Mean Shift for Clustering Functional Data: A Scalable Algorithm and Convergence Analysis
Ting-Li Chen, Toshinari Morimoto, Su-Yun Huang, Ruey S. Tsay
公開日: 2025/7/19
Abstract
This paper extends the mean shift algorithm from vector-valued data to functional data, enabling effective clustering in infinite-dimensional settings. To address the computational challenges posed by large-scale datasets, we introduce a fast stochastic variant that significantly reduces computational complexity. We provide a rigorous analysis of convergence for the full functional mean shift procedure, establishing theoretical guarantees for its behavior. For the stochastic variant, we provide some partial justification for its use by showing that it approximates the full algorithm well when the subset size is sufficiently large. The proposed method is validated both through simulation studies and through real-data analysis, including hourly Taiwan PM$_{2.5}$ measurements and Argo oceanographic profiles.
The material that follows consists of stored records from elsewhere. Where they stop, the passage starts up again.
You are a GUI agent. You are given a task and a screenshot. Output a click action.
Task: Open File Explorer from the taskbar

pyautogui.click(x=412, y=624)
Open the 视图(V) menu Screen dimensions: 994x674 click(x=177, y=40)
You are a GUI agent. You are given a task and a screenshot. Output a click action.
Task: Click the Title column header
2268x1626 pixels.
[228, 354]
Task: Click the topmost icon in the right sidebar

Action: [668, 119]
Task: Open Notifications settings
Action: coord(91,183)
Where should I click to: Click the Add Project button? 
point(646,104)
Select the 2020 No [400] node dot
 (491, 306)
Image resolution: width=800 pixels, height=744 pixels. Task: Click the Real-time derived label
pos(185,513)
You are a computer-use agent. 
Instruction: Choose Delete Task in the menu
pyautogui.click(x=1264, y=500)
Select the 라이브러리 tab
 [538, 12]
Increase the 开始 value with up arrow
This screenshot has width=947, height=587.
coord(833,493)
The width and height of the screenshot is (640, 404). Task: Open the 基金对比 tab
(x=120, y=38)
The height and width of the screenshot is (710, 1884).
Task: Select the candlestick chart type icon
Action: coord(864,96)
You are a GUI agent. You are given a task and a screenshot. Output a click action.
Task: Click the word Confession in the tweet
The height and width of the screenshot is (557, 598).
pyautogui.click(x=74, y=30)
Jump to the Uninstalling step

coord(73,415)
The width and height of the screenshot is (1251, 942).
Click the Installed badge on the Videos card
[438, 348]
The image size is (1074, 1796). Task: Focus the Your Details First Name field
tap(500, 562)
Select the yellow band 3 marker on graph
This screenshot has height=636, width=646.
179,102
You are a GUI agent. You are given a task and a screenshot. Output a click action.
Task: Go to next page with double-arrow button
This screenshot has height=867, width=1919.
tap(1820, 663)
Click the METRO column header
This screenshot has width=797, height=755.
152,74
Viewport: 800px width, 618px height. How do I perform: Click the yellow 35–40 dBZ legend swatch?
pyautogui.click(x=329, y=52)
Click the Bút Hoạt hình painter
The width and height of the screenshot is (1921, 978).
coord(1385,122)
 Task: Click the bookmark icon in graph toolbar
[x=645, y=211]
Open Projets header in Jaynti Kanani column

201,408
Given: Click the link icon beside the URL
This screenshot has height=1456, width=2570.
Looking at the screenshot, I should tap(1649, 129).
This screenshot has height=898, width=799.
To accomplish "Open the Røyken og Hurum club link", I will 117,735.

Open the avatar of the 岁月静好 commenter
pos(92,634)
Our key contributions include: (1) a novel extension of the mean shift algorithm to functional data for clustering without the need to specify the number of clusters; (2) convergence analysis of the full functional mean shift algorithm in Hilbert space; (3) a scalable stochastic variant based on random partitioning, with partial theoretical justification; and (4) real-data applications demonstrating the method's scalability and practical usefulness.